§ Extrait de page:
===============

Avec Alphabet, Google se réorganise de A à X (Lab)

Google est mort, vive Alphabet ! Lundi soir, à la surprise générale, Google a annoncé une réorganisation majeure de sa structure en devenant une filiale à 100% d’une nouvelle société baptisée "Alphabet". L’objectif : séparer le cœur de métier du groupe, à savoir le moteur de recherche et la publicité en ligne, des autres activités, parfois assez expérimentales, comme le laboratoire Google X. Explications.
Sylvain Rolland
L'objectif d'Alphabet, la nouvelle structure qui englobe Google, est de séparer le cœur de métier de Google, à savoir le moteur de recherche et la publicité en ligne, des autres activités du groupe, parfois très éloignées du business model de la firme.

"G, c'est pour Google", certes, mais aussi "WTF" pour "c'est quoi ce bordel" ? Car c'est un euphémisme de dire que Google annonçant, lundi soir, qu'il devenait filiale d'une superstructure baptisée Alphabet, a créé la surprise: le petit monde de la high-tech -et notamment les sites spécialisés américains- a été littéralement sidéré.

Google vient ainsi d'effectuer une réorganisation majeure de sa structure, qui parachève sa mutation en véritable écosystème aux activités de plus en plus diversifiées. Ce faisant, la firme de Mountain View affirme sa volonté de mettre clairement le cap sur le développement de l'innovation.

Dans un billet de blog, le co-fondateur de Google, Lary Page, a expliqué la démarche:

"Comme Sergey et moi l'avons écrit onze ans auparavant, Google n'est pas une compagnie conventionnelle. Nous ne voulons pas le devenir. [...] Depuis le début, nous avons fait beaucoup de choses qui paraissaient folles au premier abord. Beaucoup de ces folies ont maintenant un milliard d'utilisateurs, comme Google Maps, YouTube, Chrome et Android. [...] Notre entreprise fonctionne bien aujourd'hui, mais nous pensons que nous pouvons la rendre plus claire et plus responsable".

Comment va fonctionner Alphabet ?

La nouvelle structure sera dirigée par les deux co-fondateurs de Google, les multi-milliardaires Larry Page et Sergey Brin. Le premier officiera au titre de directeur général, le second en tant que président. Cette nouvelle répartition ne changera pas la gouvernance de l'entreprise : les deux hommes seront toujours l'aigle à deux têtes qui veille aux destinées du groupe.

===============

§ Consignes:
1 > Disposez en tableau Markdown, avec les colonnes N° et Ligne, les lignes des enregistrements comprises entre celle qui contient « You are a GUI » et la fin des enregistrements, les deux incluses. Laissez de côté les lignes vides.
2 > Poursuivez l'article sur la création d'Alphabet là où il s'interrompt.
L'article et les enregistrements n'ont aucun rapport entre eux.

===============

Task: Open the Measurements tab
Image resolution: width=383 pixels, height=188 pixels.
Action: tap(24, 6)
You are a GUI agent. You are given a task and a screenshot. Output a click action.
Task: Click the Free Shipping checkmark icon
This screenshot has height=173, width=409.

===============

§ Réponses:
1 >
| N° | Ligne |
|---|---|
| 1 | You are a GUI agent. You are given a task and a screenshot. Output a click action. |
| 2 | Task: Click the Free Shipping checkmark icon |
| 3 | This screenshot has height=173, width=409. |

2 >
La seule différence, majeure, réside dans la séparation des différentes activités de feu-Google en différentes filiales. L'objectif est simple : séparer le cœur de métier de Google, à savoir le moteur de recherche et la publicité en ligne, des autres activités du groupe, parfois très éloignées du business model de la firme.

Ainsi, Nest, racheté l'an dernier, aura sa propre filiale. La société fabrique des objets connectés dans la maison comme des thermomètres, des thermostats et des alarmes. Le projet de fibre optique Fiber vivra également dans sa propre structure, tout comme Calico, une société qui mène des travaux scientifiques sur le vieillissement.

Les véhicules d'investissement Google Ventures et Google Capital, ainsi que le X-Lab, qui sert d'incubateur à toute une série de nouveaux projets innovants (drones, voiture sans conducteur, projet Loon de relais-internet par montgolfières, Google Glass, la société Life Sciences (Sciences de la vie), qui travaille notamment sur une lentille de contact surveillant le taux de glucose des diabétiques...) seront aussi séparés. La nouvelle entité a été enregistrée le 23 juillet dernier et ses résultats seront communiqués à partir du 4è trimestre 2015.

Rassurer les marchés en "clarifiant" les activités

Ainsi, Alphabet remplacera Google en tant qu'entité cotée en Bourse. Toutes les actions Google seront automatiquement transformées en titres Alphabet, dotés des mêmes droits. Malgré la sidération provoquée par une telle annonce, les marchés ont bien accueilli la nouvelle. Le titre gagnait 7% à 708 dollars, lundi soir, dans les transactions hors séance.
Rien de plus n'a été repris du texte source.